Mark to Market Accounting: A Basic Analogy

by | Mar 12, 2009 | Asset Management, Stock Market Comments

How mark to the market accounting helped kill Wall Street

Mark-to-market accounting is what’s used in your brokerage account — your margin account at a Wall Street firm.  To understand mark to market accounting, let’s look at what happens in a retail brokerage account that trades on margin:

Suppose you invest $80,000 in cash in a brokerage account.  You sign up for margin capability.  Before you place a trade in your account, you have the ability to buy up to $160,000 worth of securities with only $80,000.  You will pay margin interest on any outstanding balances, and your “margin maintenance” is recalculated every night – based on the gain or loss in value of the securities in the account.  This is how a margin account works.

Using the above illustration, you have 50% equity in the account, and have an outstanding margin (or debit) balance of $80,000.

Suppose the value of the assets in the account drop from $160,000 to $145,000.  You now have 45% equity in your account.  You still have buying power and seem to be in no imminent danger of a margin call.  Remember, you still owe $80,000.  If you were to close the account now, you would sell the assets for $145,000.  The margin debit balance of $80,000 would be paid (margin interest would also be included).  The securities dropped almost 10% in value (from $160,000 down to $145,000) but you lost nearly twice that percentage, because you leveraged the trade.  You would be left with the remainder… approximately $65,000.

But suppose the value of the assets in the account dropped from $160,000 to $100,000.  You now have 20% equity in your account.  Remember, you still owe $80,000.  At this stage, you have no more “buying power.”   This means you cannot take money from the account, nor can you buy any additional investments.  In fact, at 20% equity you have a “margin call” and your broker would be contacting you requiring you to deposit more money (or other securities) to boost the equity in the account.

Margin works wonderfully when the assets in your account are rising in value.  But margin will wipe you out when the assets in your account are falling in value.

The assets in the account are repriced every single night in a margin account.  And the equity is calculated every day and the amount needed for “margin maintenance” is also calculated every day.  And when your account gets upside down, you have a margin call, and it needs to be rectified right away.

Margin accounts are calculated using mark to the market accounting.

Banks (and brokerage firms) that own mortgage backed securities have been required — since November 2007 — to use mark to market accounting on these securities.  Coincidentally, this was just around the time these mortgage securities started dropping precipitously in value.  2007 saw many mortgage firms get wiped out, and brokerage firms and banks holding these assets started realizing the volatility of these assets.
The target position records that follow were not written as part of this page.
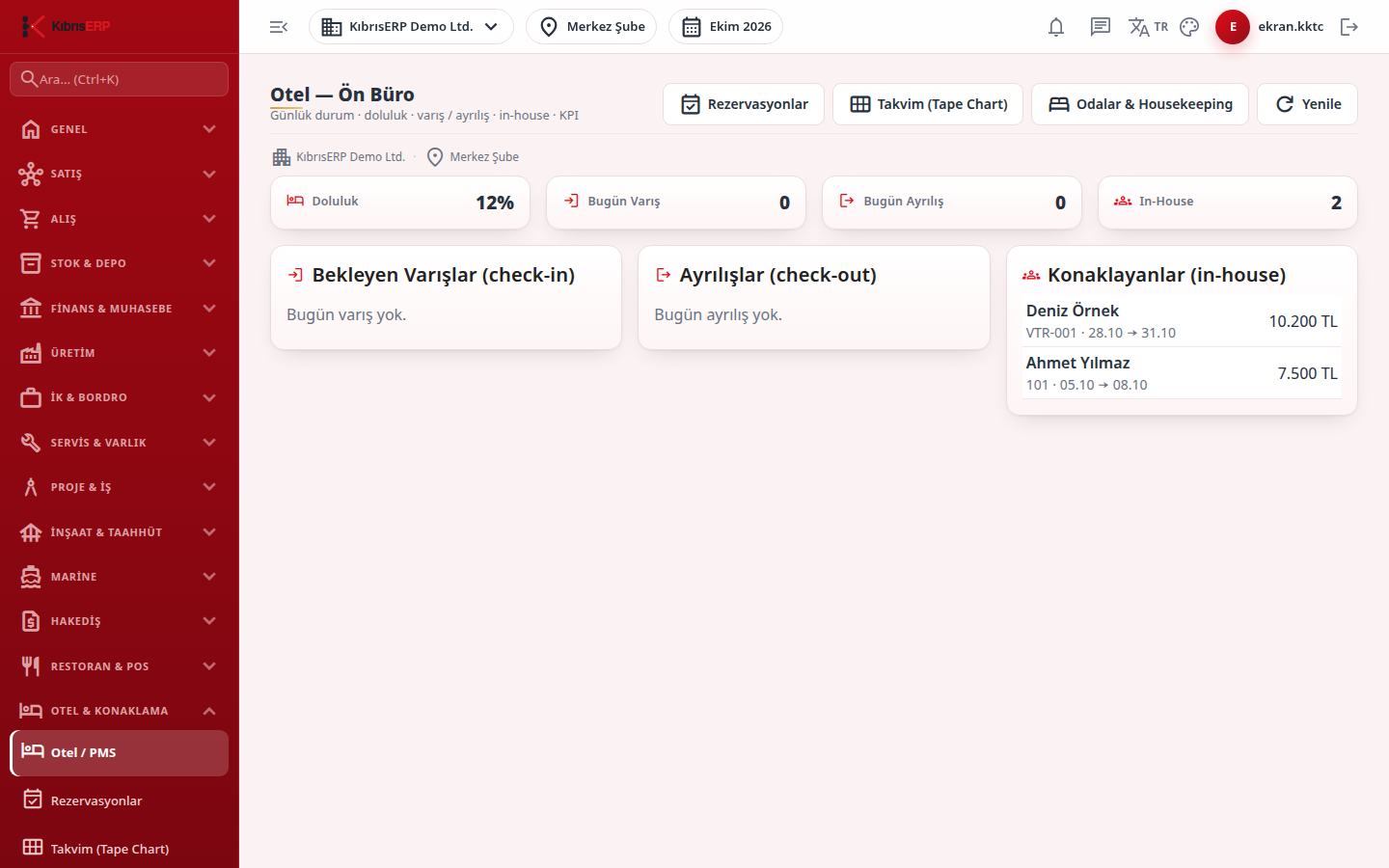Open the Ekim 2026 period selector
The width and height of the screenshot is (1389, 868).
tap(725, 27)
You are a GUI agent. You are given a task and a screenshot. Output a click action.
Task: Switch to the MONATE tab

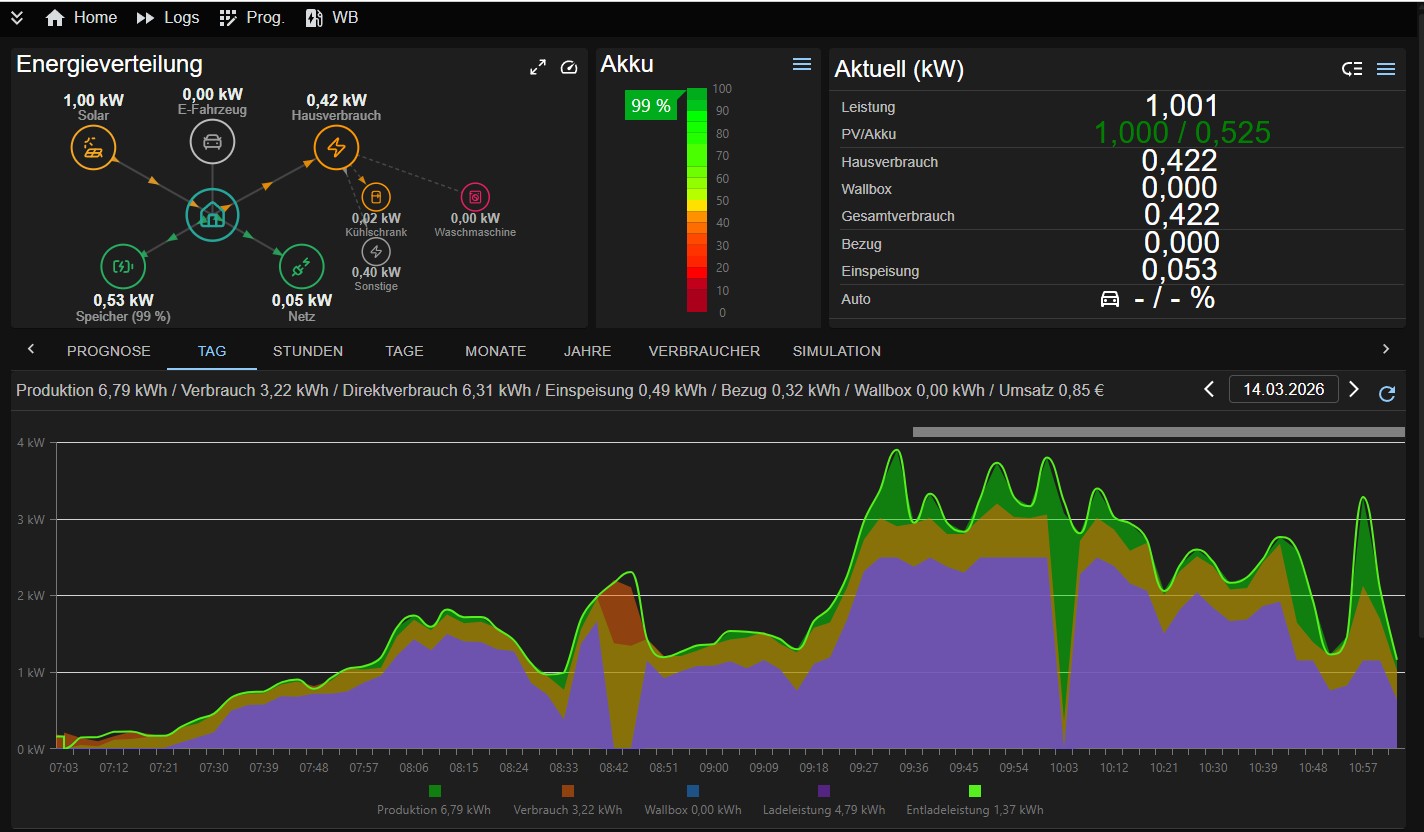[495, 351]
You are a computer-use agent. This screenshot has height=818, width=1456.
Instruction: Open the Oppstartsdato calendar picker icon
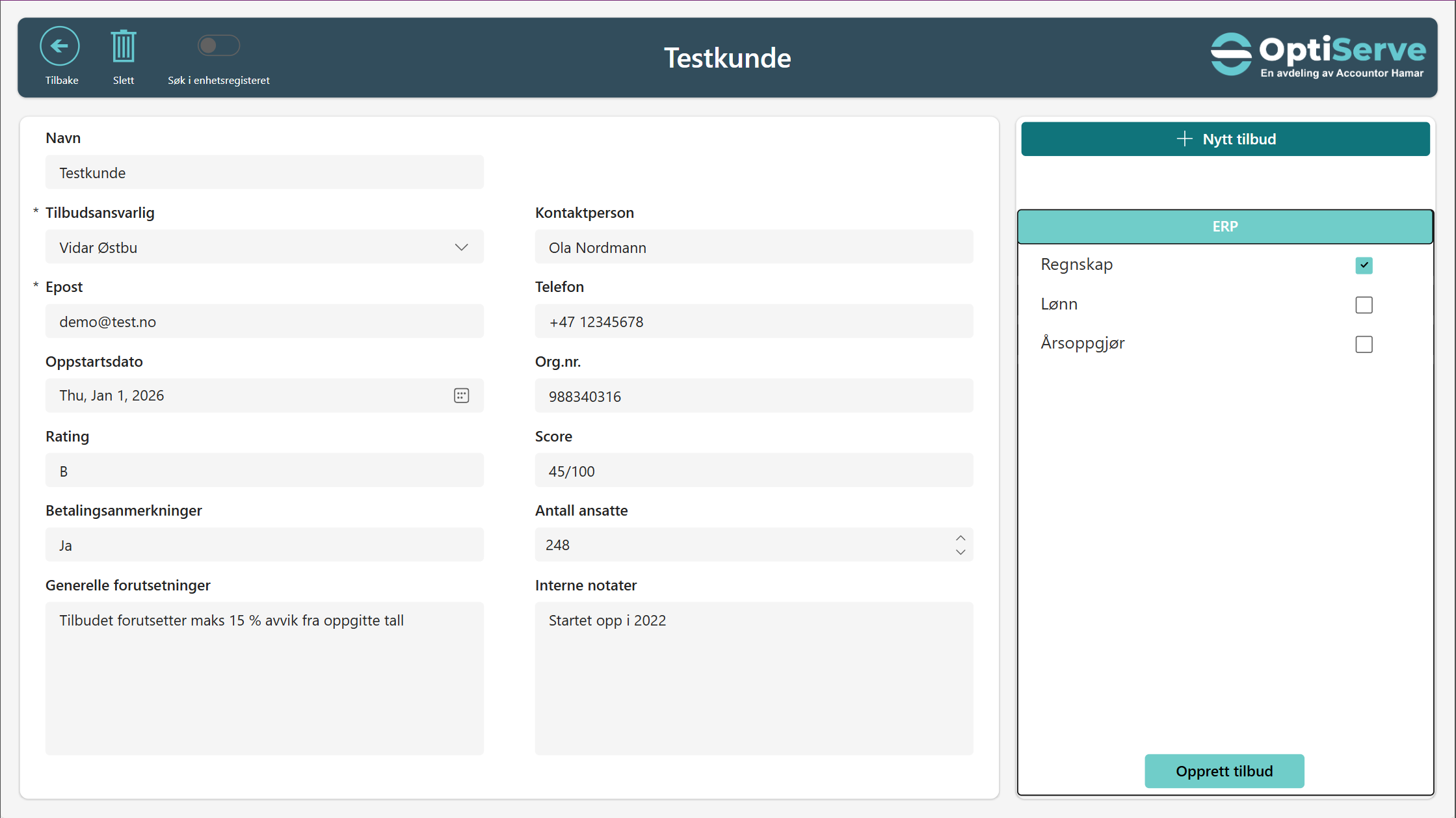pyautogui.click(x=461, y=395)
Remember banks and brokerage firms were required to employ mark to market accounting beginning in November 2007 for mortgage backed securities.  As real estate values collapsed, and foreclosures began to rise, banks and brokerage firms no longer wanted to hold the securities as investments on their books.  It is no wonder then, that six months later (March 2008) that one of the biggest holders of mortgage backed securities — Bear Stearns — was caught in a massive credit squeeze.  The assets that they regularly borrowed against were no longer “borrow-able.”

Bear Stearns — which had traded at well over $100 per share months before, agreed to sell themselves to J.P. Morgan Chase for two dollars per share.  This figure was ultimately increased to $10 per share.

By mid– 2008, Merrill Lynch had decided to unload a $31 billion pool of mortgage backed securities that they owned, and essentially announced they would take the best offer.  These mortgage backed securities had been held on the books (it’s estimated) at $.80 on the dollar.  This pool was sold for $.22 on the dollar in July, only after Merrill Lynch agreed to subsidize part of the losses that might be incurred by the buyer.

These are anecdotes and examples using vast over-simplification and are being used to illustrate how mark-to-market accounting works.
While not directly connected, mark to market accounting required that other banks and brokers investing in similar type investments market their own similar assets down to similar levels.  Thus, the entire mortgage backed market froze. Trades were no longer taking place, because every time a trade would take place, it would require the values of similar securities to be repriced everywhere.  These securities could no longer find a value and could not be borrowed against, hampering most lending capabilities at these firms.